Cue Jay Leno's opening monologue in his dreams: "Archaeologists are saying they've found prehistoric fossils below a West Side subway station. Well, hey, I thought Elizabeth Taylor was buried in Hollywood! Ho ho ho."
Paleontologists have recovered mollusks, asphalt-saturated sand dollars, pieces of driftwood and Monterey cypress cones. For Scott, the most exciting finds have been a rock embedded with what appears to be part of a sea lion's mouth (perhaps 2 million years old) and a non-fossilized 10-foot limb from a digger pine tree that would look right at home today in Central California woodlands.

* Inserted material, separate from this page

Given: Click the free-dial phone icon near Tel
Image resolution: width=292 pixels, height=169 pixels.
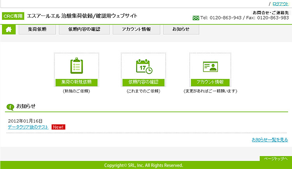Looking at the screenshot, I should click(x=196, y=18).
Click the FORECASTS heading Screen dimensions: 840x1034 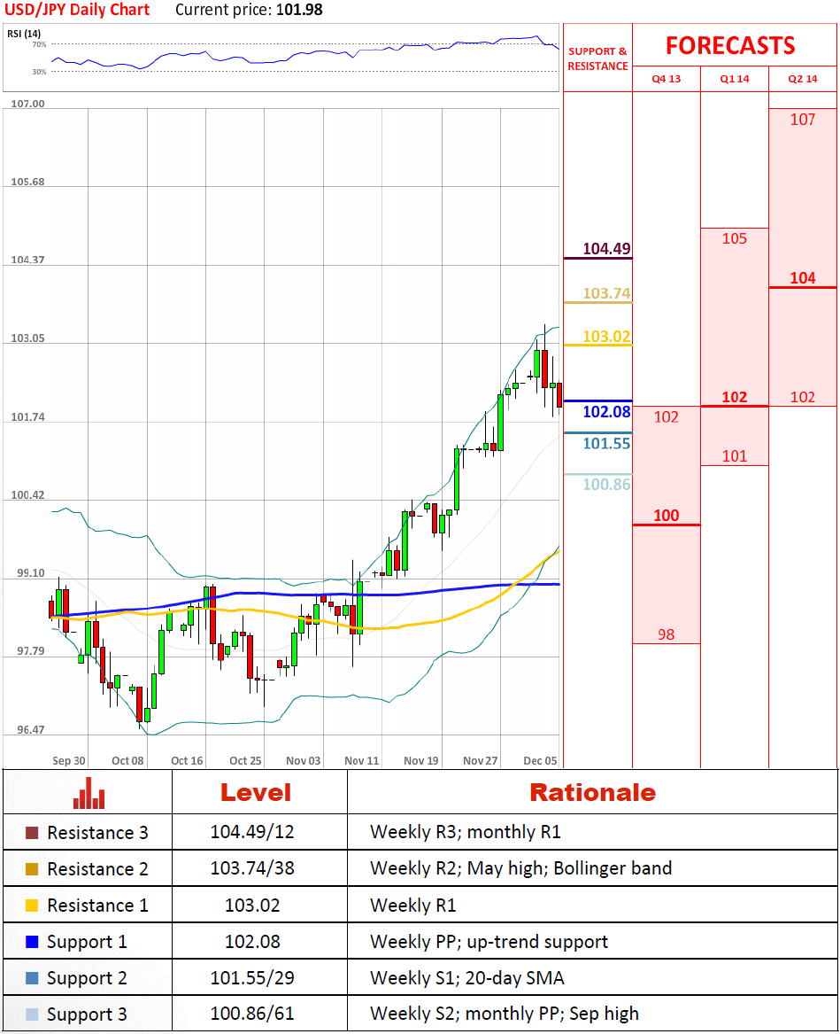tap(730, 45)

The images from Scott's team's revealing search can be found at the LA Times, and as writer Martha Groves so deftly put it, the earth has "burped up a bonanza of prehistoric swag." The find is astounding.
The swimming-pool-size shaft, 18 feet wide by 38 feet long, is yielding evidence from its depths of a cooler, wetter Pleistocene climate of 100,000 to 330,000 years ago, when Pacific Ocean waves lapped over what is now the bustling Miracle Mile. Materials from the upper 40 feet of the shaft range from modern era to 50,000 years old. Below that is "near shore" material from 100,000 to at least 330,000 years old, Scott said.
Efforts between the LA County Metropolitan Transportation Authority, the Page Museum, and Cogstone, where Scott works, are being made to preserve all of the findings. The project began as way to extend the subway line across LA's West Side, but has been slowed for the dig.